It was one of Aunt Edith’s pet plans to dress the girls in pairs, and Gillian paired with Elys. It never seemed to have struck Aunt Edith that colours which suited Elys’ pink plumpness might be most unbecoming to Gillian, with her pale colouring and hazel eyes.
This summer the best frock of Elys and herself was of a most unbecoming shade of blue—something between saxe and electric—calculated to take away every shade of colour that a person without much of that commodity might happen to possess. Gillian loathed it, and was always in disgrace for failing to change from her week-day brown linen when she went out to tea. Sundays were of course beyond her resisting powers, and she had to bear with the detested blue.
Her brown linen dress had been left behind as too much to pack; Aunt Edith had suggested that she could “make out” (a favourite phrase of Aunt Edith’s) very well indeed with the blue serge skirt and blouses for every day, and, “After all, it doesn’t matter much what you wear abroad.”
The only part of her outfit which Gill viewed with the smallest complacency was her evening dress, which had been new last winter, and was still very tolerably fresh-looking. Fortunately she and Elys agreed in liking white, and the dresses were of white eolienne, very soft and dainty.
Gill glanced at Berta as she took this dress from its folds of tissue paper and shook it out, preparatory to hanging it in the deep cupboard.
“This is my evening frock,” she said, by way of breaking the silence with which Berta had surveyed her unpacking, after the first interested enquiry whether Gill was now about to put away her garments.
Berta gazed at it thoughtfully. “For me, I have at the present four evening dresses,” she remarked at length. “One is pink—of the colour of a moss-rose bud—another blue as the sky, a third white satin with rose ribbons, and the fourth figured with a pattern of flowers. All were purchased in Berlin or Paris, and were of an expense considerable.”
Gillian gazed at her in blank silence, and before she had recovered sufficiently to speak, a bell rang which Berta announced as the signal for dressing. She got up and walked away to put on one of the four evening dresses, Gill supposed, leaving the English girl to hurry into hers, to the accompaniment of a good deal of inward wonder how she would ever manage to “stand” Berta Von Traume for seven long weeks.
CHAPTER VII
The Result of Hanging a Coat
There was another gentleman at dinner besides the Baron Von Traume, Gill’s host, whom she had met upon the stairs, when she ventured down by herself at last, after waiting in vain for Berta to come and fetch her.

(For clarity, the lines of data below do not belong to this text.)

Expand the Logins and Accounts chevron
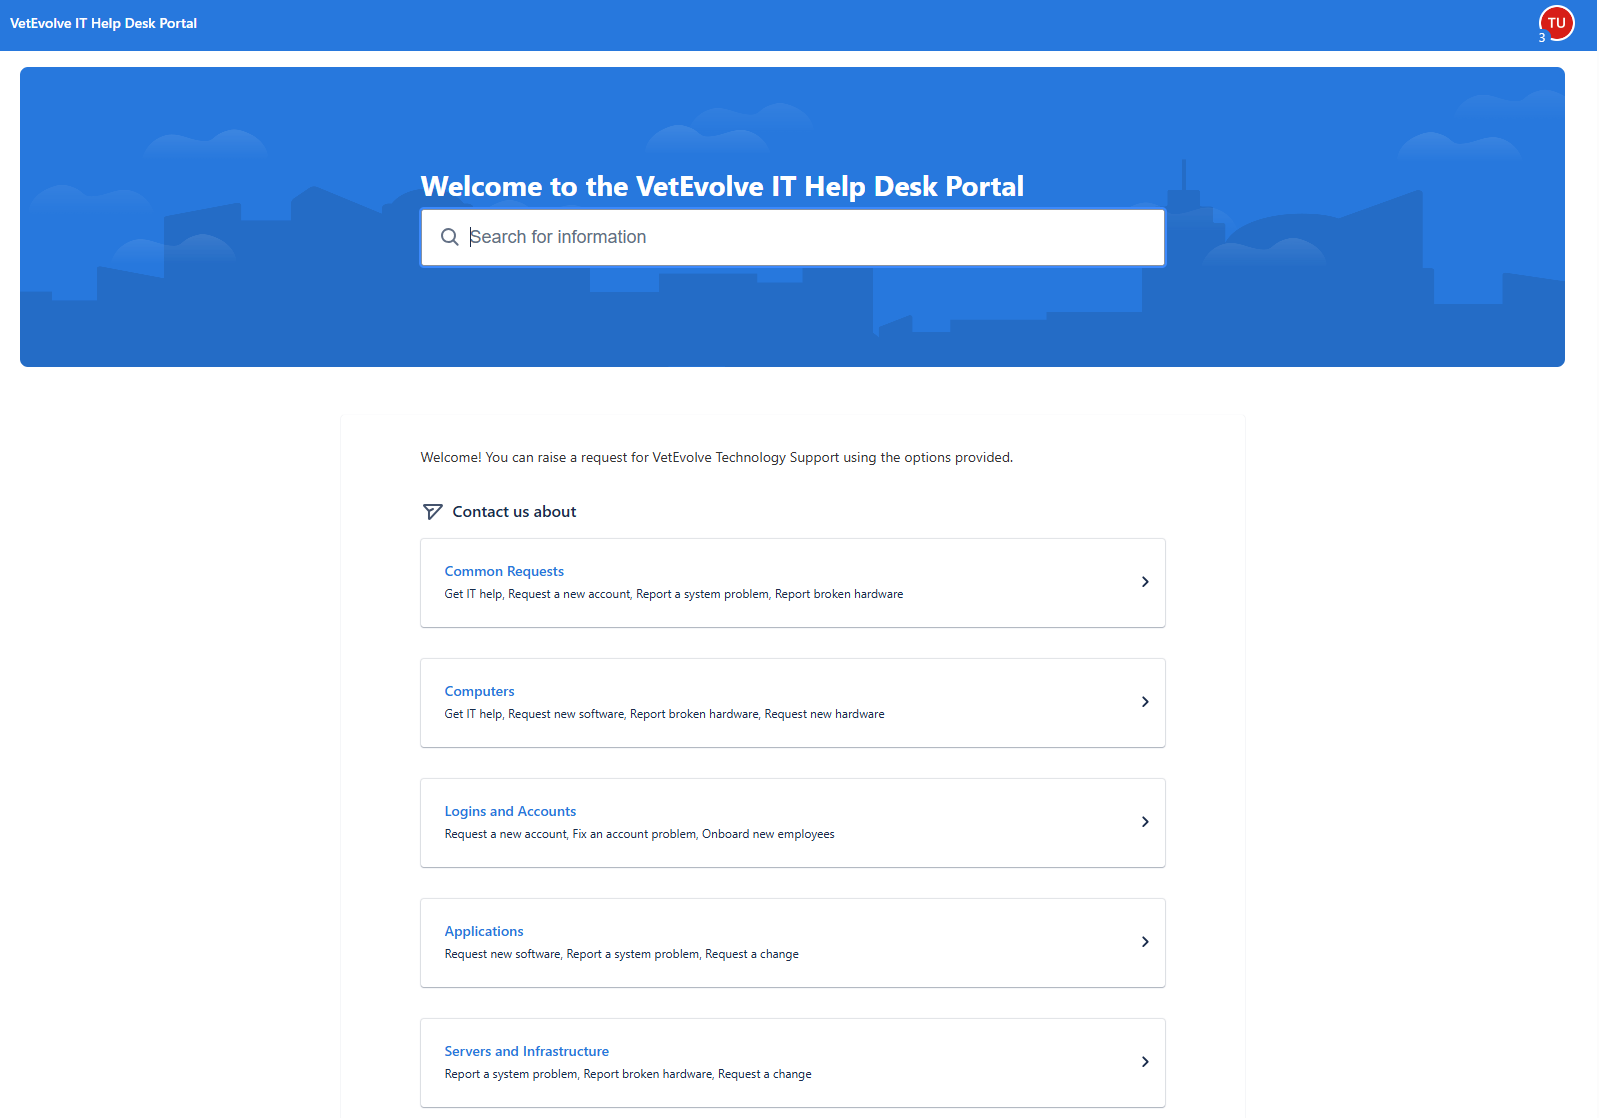The image size is (1599, 1118). tap(1145, 822)
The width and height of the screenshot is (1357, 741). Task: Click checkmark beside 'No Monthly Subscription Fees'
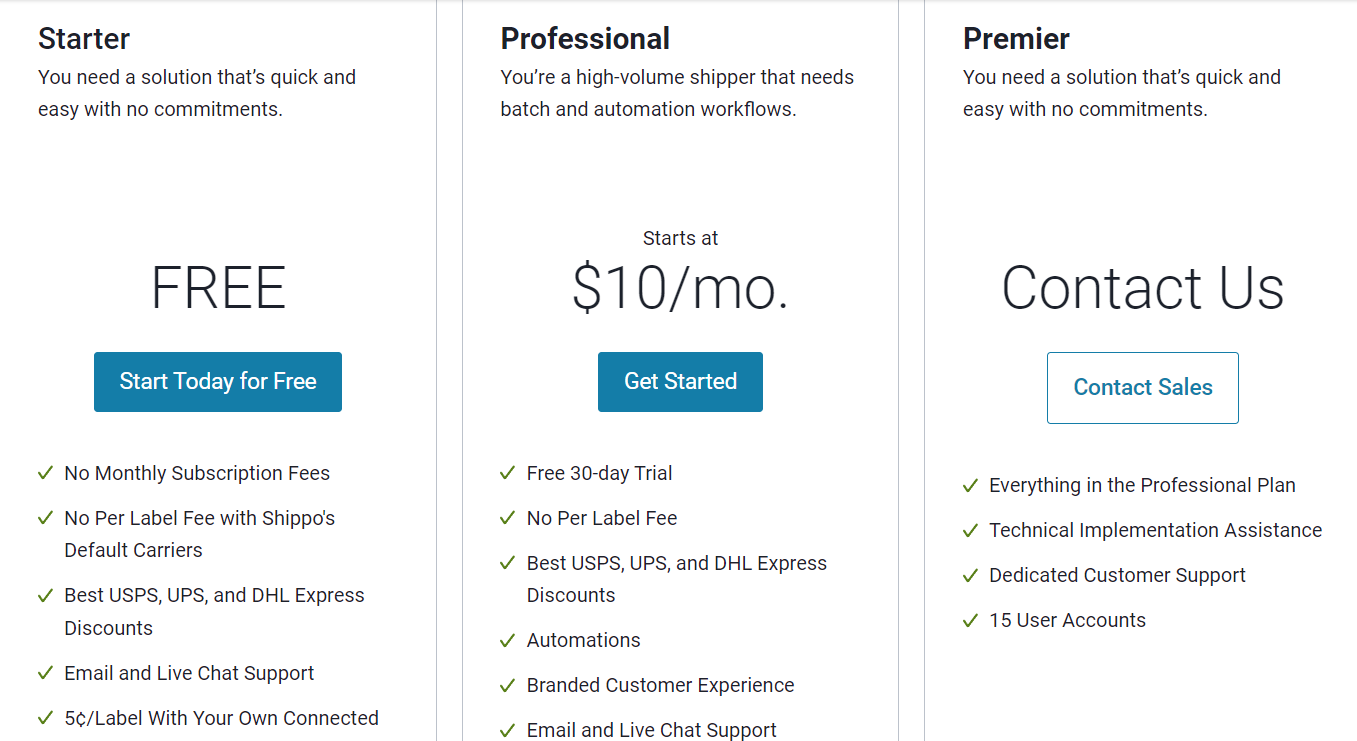pyautogui.click(x=45, y=472)
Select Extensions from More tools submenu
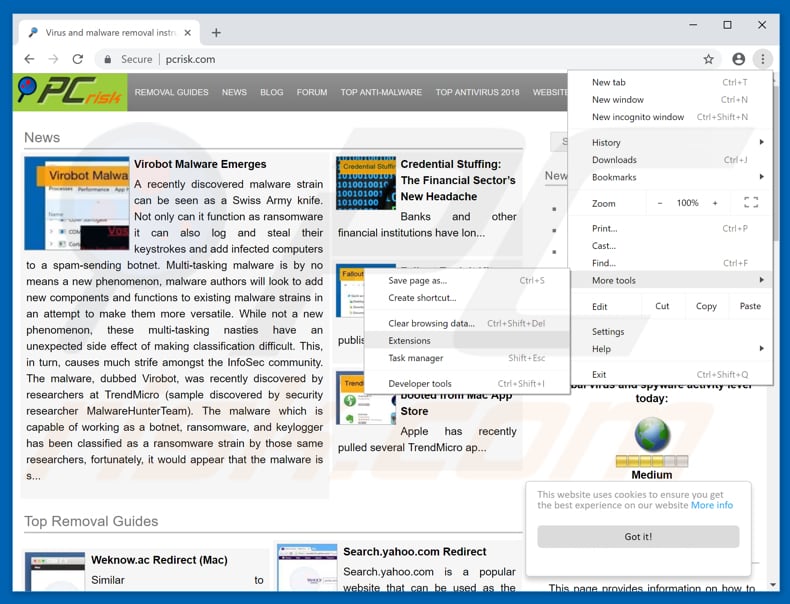 pos(410,341)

This visitor was not introduced—Gill very soon discovered that an English schoolgirl in Germany is of considerably less importance than she is in England,—but Berta and her mother addressed him deferentially as Baron Von Eckart. She recognised the name, of course; he was the gentleman who was visiting the Grand-Duchess upon the Kaiser’s business, and whom she had been unwilling to receive. That in itself prepossessed Gillian against him, and it cannot be said that he did much to make away with the prejudice that she had already formed.
Her host, after a prolonged appraising stare at her, did condescend to bid her welcome and to hope that she had experienced a comfortable journey; he also called her attention two or three times during dinner to some course that she was passing by, and advised her to change her mind, as she would never get anything better: but Baron Von Eckart took absolutely no notice of her from first to last.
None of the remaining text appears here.